- **SELECTED TEXT**
>> Start

Such a fundamental principle is precisely what the debate boils down to over the proposal to call for a constitutional convention to draft a new constitution and submit it to the voters. Yet at every step of the way, powerful, reactionary groups oppose letting the people make the final decision and the interim decisions leading up to it.

A bill in the Legislature, sponsored by state Sen. Ted Little, D- Auburn, and state Rep. Demetrius Newton, D-Birmingham, would let voters decide at the polls whether to create a constitutional convention.

If the voters agreed, those same voters in a subsequent election would pick the delegates to the convention. Candidates for the delegate posts would be subject to contribution limits and held to the same disclosure requirements as legislative lobbyists.

Once the convention drafted a proposed constitution, it would have to be ratified by the voters before it would take effect. If the ratification vote failed, the constitution of 1901 (including its 770-plus amendments) would remain in effect.

>> End

- **SOURCE EXCERPT**
>> Start

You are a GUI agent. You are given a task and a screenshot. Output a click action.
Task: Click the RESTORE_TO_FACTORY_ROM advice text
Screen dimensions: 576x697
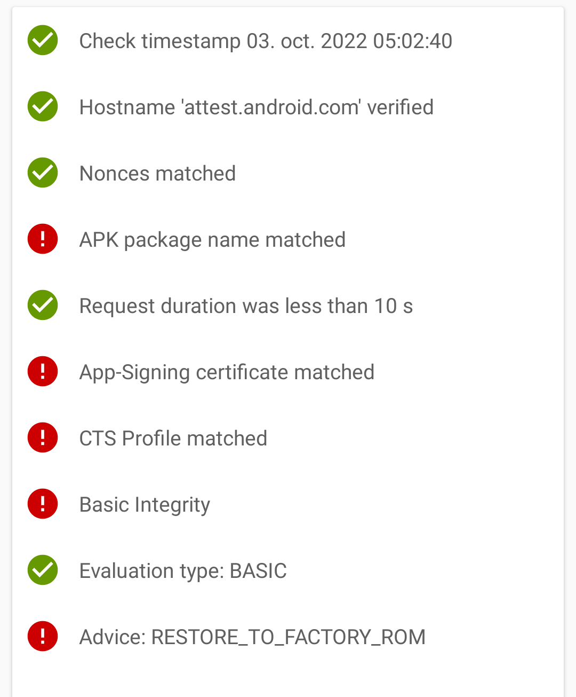pyautogui.click(x=252, y=636)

>> End

- **PROBLEMS TO SOLVE**
[A] From the constitutional convention passage, output the part that begins at the words "Such a fundamental" and stops after "a constitutional convention.", with every word unchanged.
[B] Does each statement below agree with the constitutional convention passage? Answer yes or no for each, and quote the words of the passage that decide it.
(i) The bill would let voters decide at the polls whether to create a constitutional convention.
(ii) Delegates to the convention would be appointed by the Legislature.
(iii) If the ratification vote failed, the constitution of 1901 would stay in effect.

- **ANSWERS TO THE PROBLEMS**
[A]
Such a fundamental principle is precisely what the debate boils down to over the proposal to call for a constitutional convention to draft a new constitution and submit it to the voters. Yet at every step of the way, powerful, reactionary groups oppose letting the people make the final decision and the interim decisions leading up to it.

A bill in the Legislature, sponsored by state Sen. Ted Little, D- Auburn, and state Rep. Demetrius Newton, D-Birmingham, would let voters decide at the polls whether to create a constitutional convention.

[B]
(i) Yes: "would let voters decide at the polls whether to create a constitutional convention"
(ii) No: "those same voters in a subsequent election would pick the delegates to the convention"
(iii) Yes: "If the ratification vote failed, the constitution of 1901 (including its 770-plus amendments) would remain in effect."